Module 2 >> Part B
Week 7. Theories of Learning & Instruction, Part B. Cognitivist and Constructivist
Perspectives
Welcome to Week 7! In this module we continue our study of the theories of learning and instruction.
We will focus on the two other most prominently discussed theories -- cognitive
and constructivist. We will review some underlying theories from each perspective
and then explore instructional applications of cognitivism and constructivism.
Cognitive learning theory is a complex
topic, with a more diverse range of theoretical positions than behaviorist learning
theory.
The complexity is compounded when
you move to "constructivism". The problem is that constructivism is
not one theory; the range of theories covered under this label is even more
diverse than within the cognitivist realm. Unfortunately, there is not a standard
version of constructivism. Driscoll, in her chapter on constructivism does a
brave job of identifying a set of core beliefs.
Introduction:
We are looking at these three major
theories in a rough chronological sequence. You could say that each theory grew
out of a need to explain aspects of learning that the previous theory did not
satisfactorily address.
Behaviorism was the prevailing learning
theory for many years. But before, during, and after its ascendancy some psychologists
felt that it did not adequately explain some aspects of how human learning occurred.

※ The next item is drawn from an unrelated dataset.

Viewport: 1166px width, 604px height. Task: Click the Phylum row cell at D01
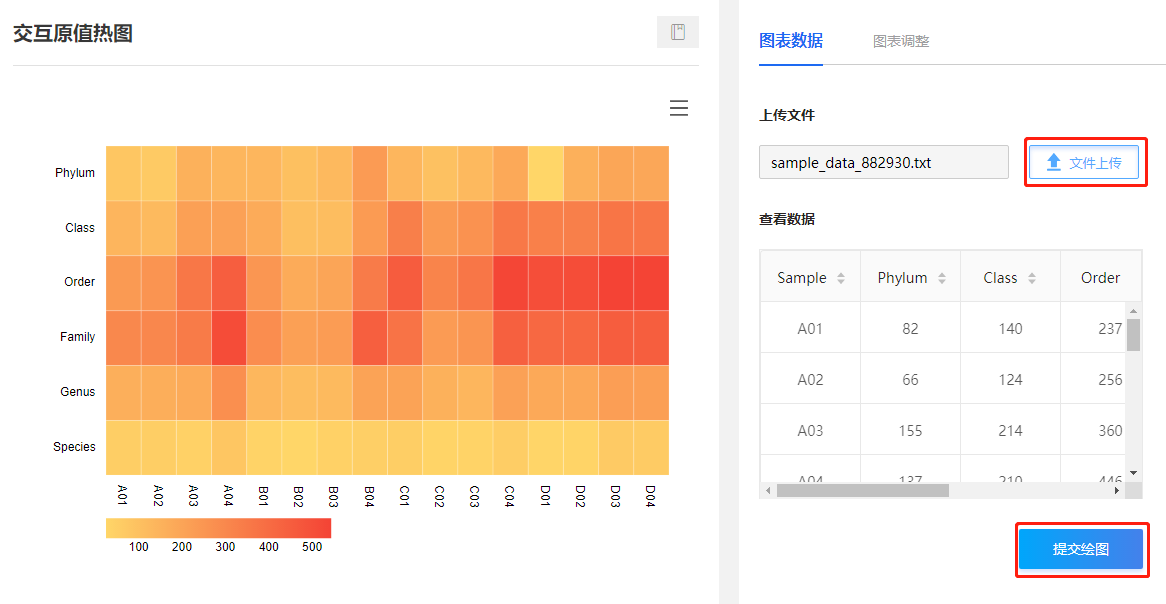coord(546,173)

What was happening in the mind? They felt that we would never be able to fully
explain how people acquired new knowledge, skills, and attitudes if we didn't
develop and test theories about the processes of storing and retrieving information
-- and other mental processes.
The advent of the electronic computer
also gave stimulus to these theories: perhaps the mind sorted and stored information
in a way that was analogous to computers. At least we could start with that
as an analogy and see how far it would take us. Thus information-processing
was an early model that was tried.
Other cognitivists were intrigued
with Jean Piaget's theories about children's mental development and his explanation
of how knowledge and understanding grow through stages of assimilation and accommodation.
This view, focusing on how meanings were constructed in an organic way, seemed
more promising than using the computer as an analogy.

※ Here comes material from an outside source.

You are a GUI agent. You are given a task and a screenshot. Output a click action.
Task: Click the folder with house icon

Several theories, coming from philosophy
and linguistics, supported an emphasis on how humans form and change their meanings,
which they use to understand the world and solve problems. In the late 1980s
these ideas were given the label of "constructivism," and interpreters
attempted to create a coherent amalgam out of these different, sometimes contradictory,
strands of thought.
Regardless of how well they achieved
philosophical coherence, the enthusiasm of the constructivist movement garnered
many adherents. They were looking for an overall theory that felt more humanistic
than some of the earlier theories and that did a better job of explaining the
types of learning that educators and trainers felt were most valuable. Both
in formal education and in the workplace, there was a growing emphasis on learning
that led to real-world application and that enabled people to deal with complex
problems.
Objectives:
Overall Objective: To develop a common
understanding of cognitivism and constructivism in theory and application.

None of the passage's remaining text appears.